=== Extracted entries ===

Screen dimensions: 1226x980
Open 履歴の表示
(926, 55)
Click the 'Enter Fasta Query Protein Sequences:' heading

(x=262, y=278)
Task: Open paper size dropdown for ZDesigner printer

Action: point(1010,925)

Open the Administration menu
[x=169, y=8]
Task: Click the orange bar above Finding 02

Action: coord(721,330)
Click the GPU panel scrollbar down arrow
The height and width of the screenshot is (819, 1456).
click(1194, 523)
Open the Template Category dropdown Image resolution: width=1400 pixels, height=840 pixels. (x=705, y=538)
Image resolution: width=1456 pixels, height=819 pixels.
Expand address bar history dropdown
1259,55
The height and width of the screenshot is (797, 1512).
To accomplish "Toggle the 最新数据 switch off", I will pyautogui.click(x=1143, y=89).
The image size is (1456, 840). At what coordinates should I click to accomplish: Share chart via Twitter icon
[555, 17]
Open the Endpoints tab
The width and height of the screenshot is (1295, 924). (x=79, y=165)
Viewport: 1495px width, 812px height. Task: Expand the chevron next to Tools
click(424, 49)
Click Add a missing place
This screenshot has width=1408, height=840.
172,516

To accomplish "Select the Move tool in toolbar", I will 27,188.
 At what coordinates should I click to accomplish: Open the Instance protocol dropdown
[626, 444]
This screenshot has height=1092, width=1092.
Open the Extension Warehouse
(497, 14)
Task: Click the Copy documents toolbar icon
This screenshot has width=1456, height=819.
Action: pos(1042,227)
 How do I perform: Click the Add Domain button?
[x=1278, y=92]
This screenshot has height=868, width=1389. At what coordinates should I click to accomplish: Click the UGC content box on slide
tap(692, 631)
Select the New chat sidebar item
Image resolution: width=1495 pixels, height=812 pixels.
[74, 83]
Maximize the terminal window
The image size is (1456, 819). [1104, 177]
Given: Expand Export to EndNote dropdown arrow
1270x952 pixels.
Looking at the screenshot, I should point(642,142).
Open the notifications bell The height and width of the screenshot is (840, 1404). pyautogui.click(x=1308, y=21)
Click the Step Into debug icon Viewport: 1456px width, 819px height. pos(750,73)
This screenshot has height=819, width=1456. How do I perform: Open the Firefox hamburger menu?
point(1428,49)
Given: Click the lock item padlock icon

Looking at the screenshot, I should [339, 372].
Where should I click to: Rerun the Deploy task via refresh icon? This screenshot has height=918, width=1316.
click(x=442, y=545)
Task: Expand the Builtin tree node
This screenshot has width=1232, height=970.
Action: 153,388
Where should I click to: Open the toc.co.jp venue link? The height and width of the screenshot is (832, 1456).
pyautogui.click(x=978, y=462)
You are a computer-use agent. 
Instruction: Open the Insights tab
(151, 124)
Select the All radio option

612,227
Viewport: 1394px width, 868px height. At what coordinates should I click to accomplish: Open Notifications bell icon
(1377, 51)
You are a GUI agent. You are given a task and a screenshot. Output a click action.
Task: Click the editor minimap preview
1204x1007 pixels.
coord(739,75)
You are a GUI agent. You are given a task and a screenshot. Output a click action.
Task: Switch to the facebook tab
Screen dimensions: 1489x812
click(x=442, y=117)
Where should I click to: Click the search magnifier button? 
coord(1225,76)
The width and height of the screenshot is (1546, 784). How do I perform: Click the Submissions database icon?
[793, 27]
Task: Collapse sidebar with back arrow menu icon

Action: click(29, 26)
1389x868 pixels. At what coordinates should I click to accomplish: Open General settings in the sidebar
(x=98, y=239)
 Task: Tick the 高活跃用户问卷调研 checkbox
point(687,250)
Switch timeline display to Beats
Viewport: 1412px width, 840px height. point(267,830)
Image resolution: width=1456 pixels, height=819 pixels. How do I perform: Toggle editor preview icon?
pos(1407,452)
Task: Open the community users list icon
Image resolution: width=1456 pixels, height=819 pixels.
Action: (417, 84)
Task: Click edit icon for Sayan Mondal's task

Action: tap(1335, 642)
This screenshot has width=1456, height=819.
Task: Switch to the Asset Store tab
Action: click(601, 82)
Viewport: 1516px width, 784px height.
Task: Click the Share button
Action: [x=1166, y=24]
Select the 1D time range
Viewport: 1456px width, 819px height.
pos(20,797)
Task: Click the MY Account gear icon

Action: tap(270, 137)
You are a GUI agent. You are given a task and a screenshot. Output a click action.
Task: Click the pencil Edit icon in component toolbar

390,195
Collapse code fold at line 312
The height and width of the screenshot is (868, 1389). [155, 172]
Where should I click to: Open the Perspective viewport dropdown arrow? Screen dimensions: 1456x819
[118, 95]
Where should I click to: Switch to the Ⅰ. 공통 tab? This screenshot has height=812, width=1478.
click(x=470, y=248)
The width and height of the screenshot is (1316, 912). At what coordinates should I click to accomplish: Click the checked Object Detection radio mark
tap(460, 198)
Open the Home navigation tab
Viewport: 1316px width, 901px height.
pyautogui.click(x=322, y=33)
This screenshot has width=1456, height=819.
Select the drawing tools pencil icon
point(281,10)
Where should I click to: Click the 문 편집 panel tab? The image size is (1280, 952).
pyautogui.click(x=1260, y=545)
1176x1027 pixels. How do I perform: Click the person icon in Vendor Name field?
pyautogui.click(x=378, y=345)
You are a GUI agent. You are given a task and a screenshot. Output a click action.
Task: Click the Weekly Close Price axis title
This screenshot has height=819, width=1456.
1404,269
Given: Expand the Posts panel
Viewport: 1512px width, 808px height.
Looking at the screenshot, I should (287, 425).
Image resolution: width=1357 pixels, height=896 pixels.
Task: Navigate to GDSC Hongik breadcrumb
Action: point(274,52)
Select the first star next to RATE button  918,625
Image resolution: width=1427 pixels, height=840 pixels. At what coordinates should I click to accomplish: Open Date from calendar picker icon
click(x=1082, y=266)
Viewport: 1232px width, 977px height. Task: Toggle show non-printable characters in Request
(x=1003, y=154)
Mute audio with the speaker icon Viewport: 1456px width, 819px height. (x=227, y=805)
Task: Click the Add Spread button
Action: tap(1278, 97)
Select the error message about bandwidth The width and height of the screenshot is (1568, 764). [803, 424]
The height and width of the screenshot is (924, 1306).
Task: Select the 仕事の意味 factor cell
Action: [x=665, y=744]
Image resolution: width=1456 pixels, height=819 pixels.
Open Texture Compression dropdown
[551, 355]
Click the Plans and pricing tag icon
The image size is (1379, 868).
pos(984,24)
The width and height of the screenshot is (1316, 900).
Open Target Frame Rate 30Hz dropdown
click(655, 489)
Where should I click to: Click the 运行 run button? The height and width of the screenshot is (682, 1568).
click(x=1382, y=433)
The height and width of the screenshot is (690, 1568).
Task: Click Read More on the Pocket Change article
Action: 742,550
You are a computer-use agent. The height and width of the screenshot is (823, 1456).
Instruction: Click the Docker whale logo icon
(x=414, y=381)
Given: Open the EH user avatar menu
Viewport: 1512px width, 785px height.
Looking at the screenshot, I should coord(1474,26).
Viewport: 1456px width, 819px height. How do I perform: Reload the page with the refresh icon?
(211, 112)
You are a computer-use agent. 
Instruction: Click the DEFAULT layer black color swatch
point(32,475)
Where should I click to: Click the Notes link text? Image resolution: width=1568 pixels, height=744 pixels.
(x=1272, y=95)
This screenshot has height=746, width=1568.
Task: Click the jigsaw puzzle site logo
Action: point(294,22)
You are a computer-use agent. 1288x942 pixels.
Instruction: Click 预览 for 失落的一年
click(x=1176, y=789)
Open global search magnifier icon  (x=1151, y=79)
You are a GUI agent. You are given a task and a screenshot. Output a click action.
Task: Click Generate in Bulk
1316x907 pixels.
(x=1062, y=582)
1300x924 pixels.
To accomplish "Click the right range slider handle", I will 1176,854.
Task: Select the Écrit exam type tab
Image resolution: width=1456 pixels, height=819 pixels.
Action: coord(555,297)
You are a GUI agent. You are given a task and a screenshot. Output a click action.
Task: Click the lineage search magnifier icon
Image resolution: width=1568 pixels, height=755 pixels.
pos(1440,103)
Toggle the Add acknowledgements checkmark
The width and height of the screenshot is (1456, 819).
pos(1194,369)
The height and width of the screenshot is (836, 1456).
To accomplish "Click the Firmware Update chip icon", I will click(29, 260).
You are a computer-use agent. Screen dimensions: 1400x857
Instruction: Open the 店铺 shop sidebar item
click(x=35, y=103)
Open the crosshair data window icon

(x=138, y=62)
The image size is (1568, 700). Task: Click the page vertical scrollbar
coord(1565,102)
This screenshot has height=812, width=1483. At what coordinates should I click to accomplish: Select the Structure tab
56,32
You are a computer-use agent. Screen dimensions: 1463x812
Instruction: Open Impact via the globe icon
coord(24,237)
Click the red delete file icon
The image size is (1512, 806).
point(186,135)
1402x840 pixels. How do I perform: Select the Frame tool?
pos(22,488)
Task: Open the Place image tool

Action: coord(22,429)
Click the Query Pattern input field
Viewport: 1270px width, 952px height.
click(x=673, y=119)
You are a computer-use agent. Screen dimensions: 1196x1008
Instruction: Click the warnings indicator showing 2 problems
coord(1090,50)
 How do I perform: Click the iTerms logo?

===

» **To do**: Look through the records above for the word "will". Report how many lines contain it, as a bare number.

» **Output for this exercise**: 4